The UK’s FSA imposed a £59.5m penalty. The US Department of Justice and the Commodity Futures Trading Commission (CFTC) imposed fines worth £102m and £128m respectively, forcing Barclays to pay a total of around £290m.
One day later, Barclays’ share price plunged 15%.
Chief executive Bob Diamond said he would attend a Commons Treasury Committee and that the bank would cooperate with authorities. In a letterto the committee chairman Andrew Tyrie, he wrote: “Even taking account of the abnormal market conditions at the height of the financial crisis, and that the motivation was to protect the bank, not to influence the ultimate rate, I accept that the decision to lower submissions was wrong.” However, he said he would not resign.
On 29 June Prime Minister David Cameron urged regulators to use “all the powers at their disposal” to pursue Barclays. “This is a scandal. It is extremely serious. They’ve had a very large fine and quite rightly. But frankly the Barclays management team have some big questions to answer,” he said.
The same day, Bank of England Governor Sir Mervyn King called for a “cultural change”, adding: “The future calculation of Libor on ‘my word is my Libor’ is now dead.” He said implementing the Vickers banking reforms was the most important first step, but ruled out a Leveson-style enquiry into the banks.
On 2 July:
- Barclays chairman Marcus Agius resigned and also tendered his resignation as chairman of the BBA and Mr Diamond said in a letter to staff that he would “get to the bottom” of what happened
- The Serious Fraud Office (SFO) considered whether to bring criminal charges against bankers who tried to manipulate the inter-bank lending rate.

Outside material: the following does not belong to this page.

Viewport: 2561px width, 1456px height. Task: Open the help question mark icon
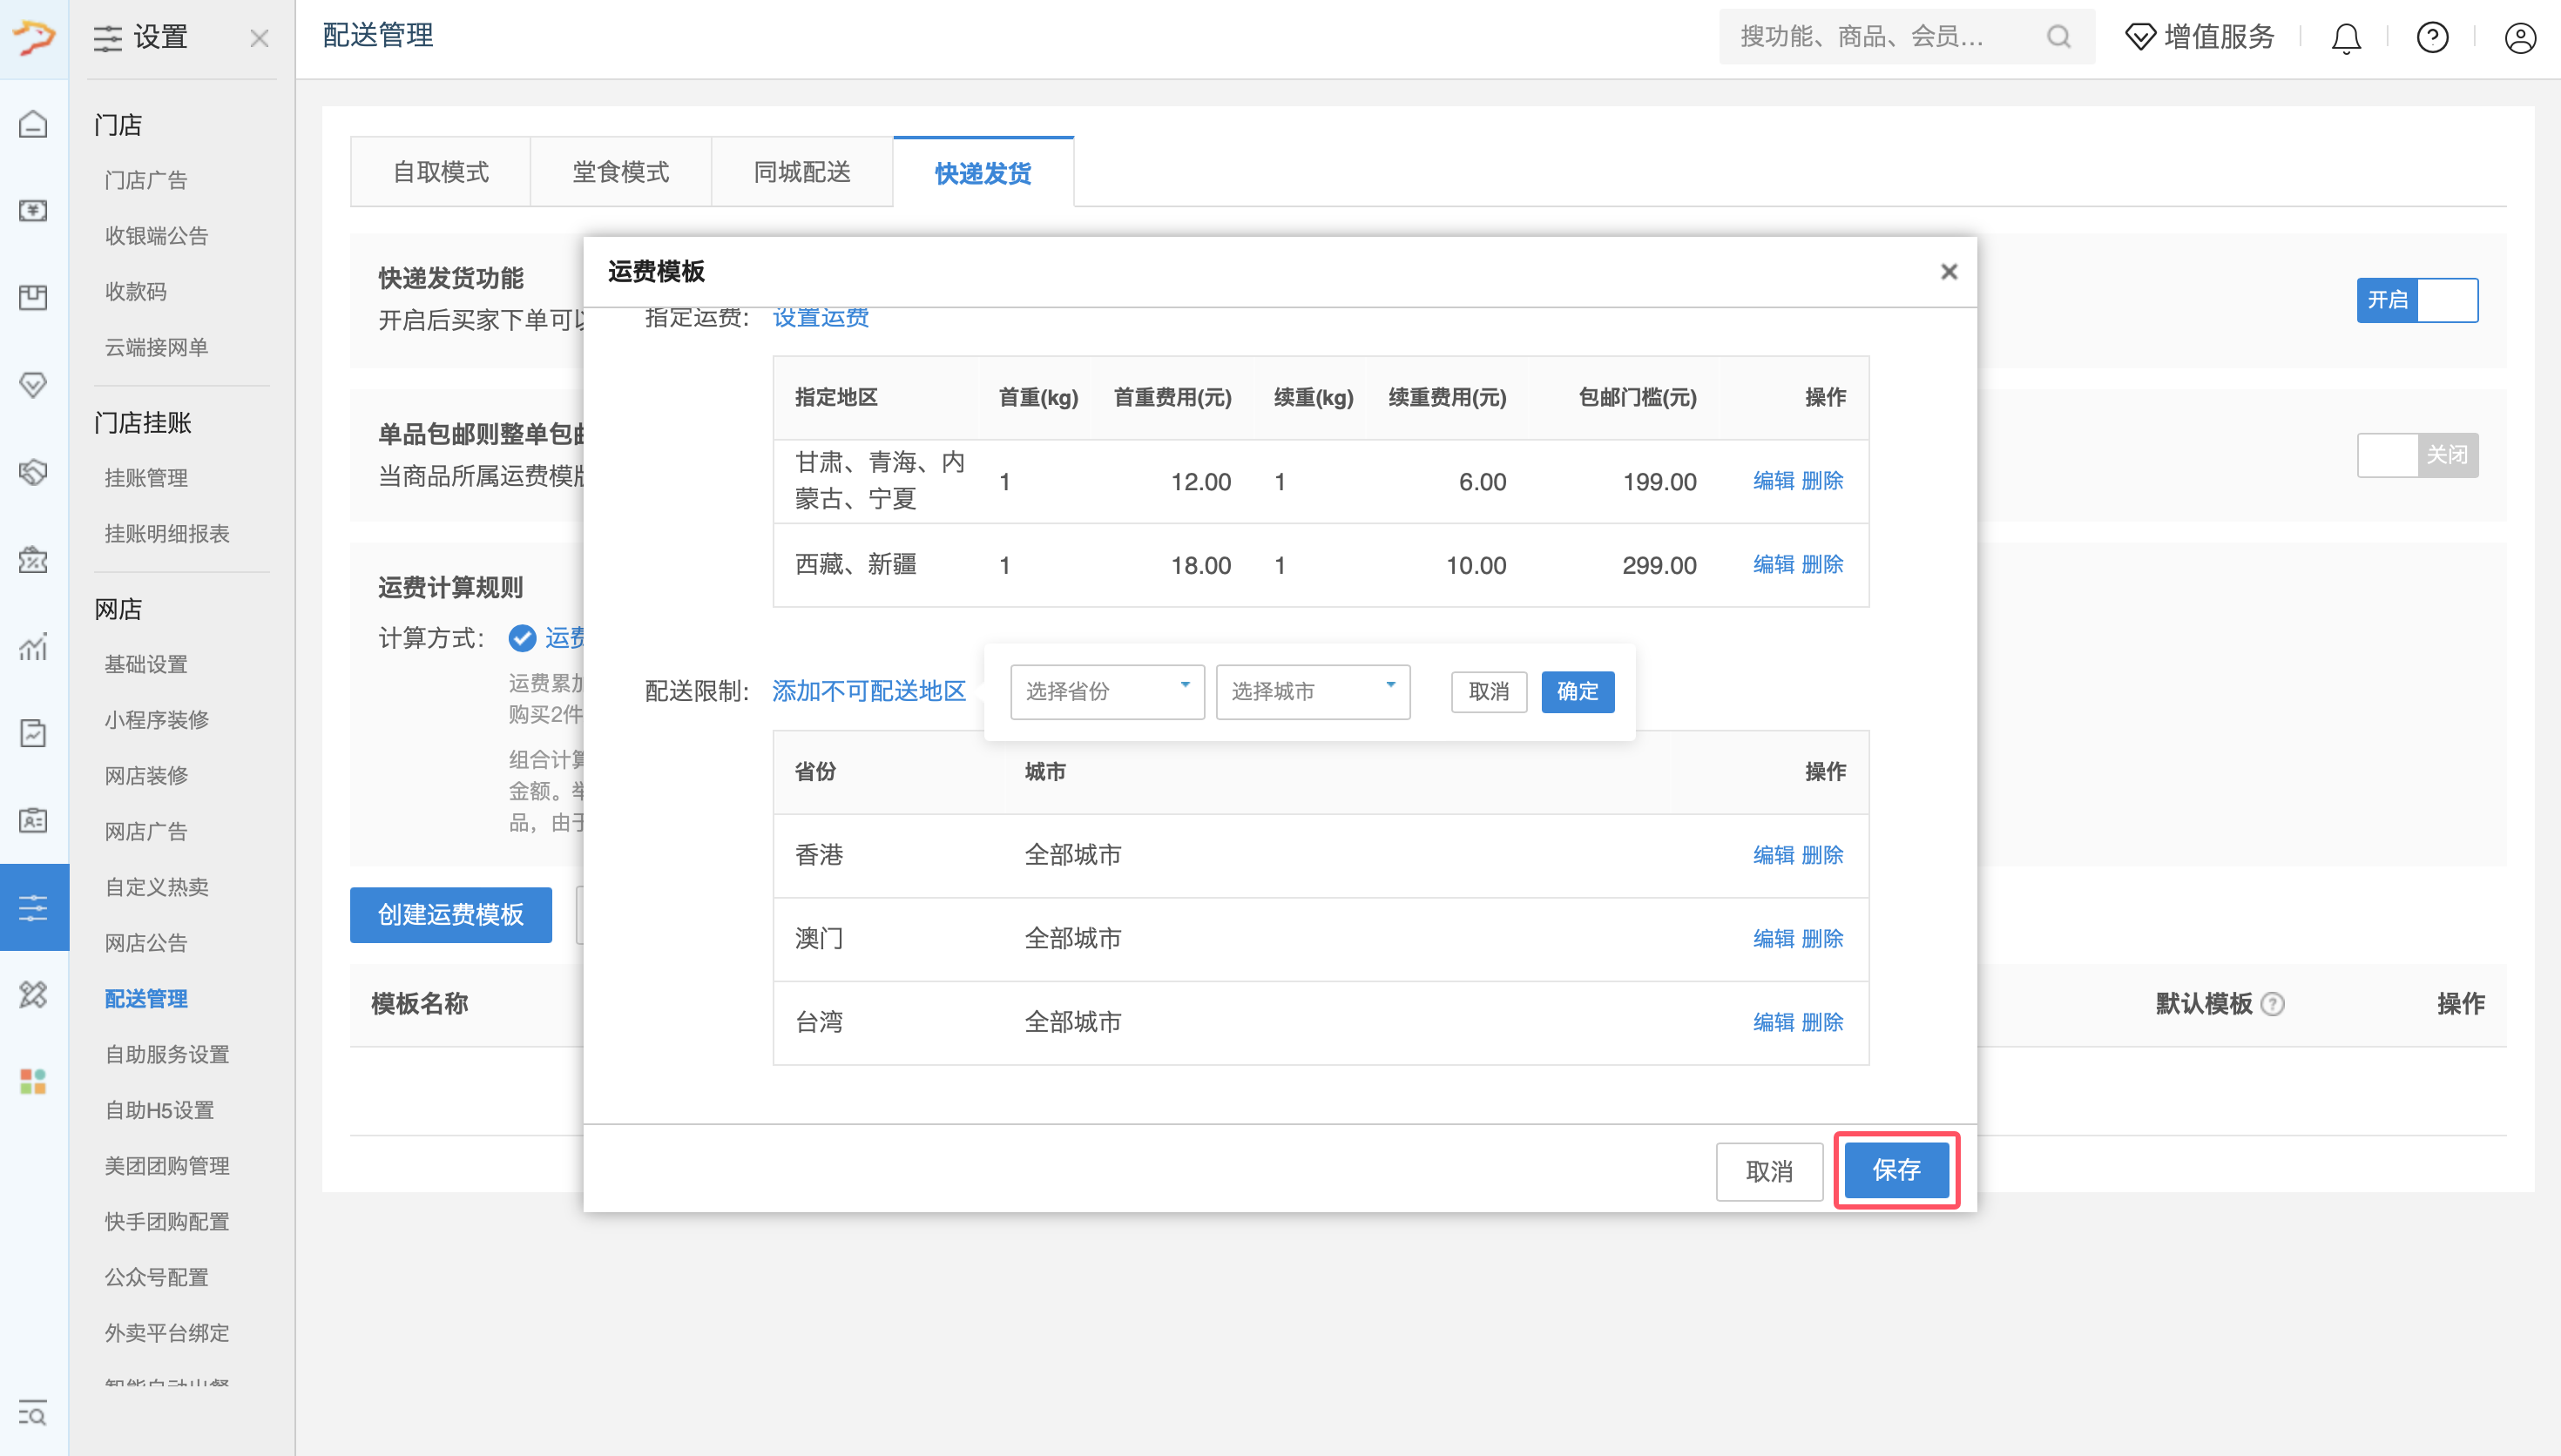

- Prime Minister Cameron announced a parliamentary review of the banking sector, to be headed by the chairman of the Treasury Committee, Andrew Tyrie. The review should ensure that the UK had the “toughest and most transparent rules of any major financial sector”, Mr Cameron said.
On 3 July Barclays chief executive Bob Diamond resigned, saying that the external pressure on the bank risked “damaging the franchise”.
read more - Timeline: Barclays’ widening Libor-fixing scandal
Why is this a big deal?
Libor (and Euribor, which Barclays also tried to manipulate)is used to set interest rates for loans, mortgages and derivatives. It’s one of the underpinnings of the global financial market.
While these manipulations netted the bank an extra few tens of thousands of dollars, it at the same time drove the cost of borrowing up by billions for consumers and businesses world wide.
Four other large banks are also now being investigated, they are Citigroup, UBS of Switzerland, Royal Bank of Scotland and HSBC of Britain.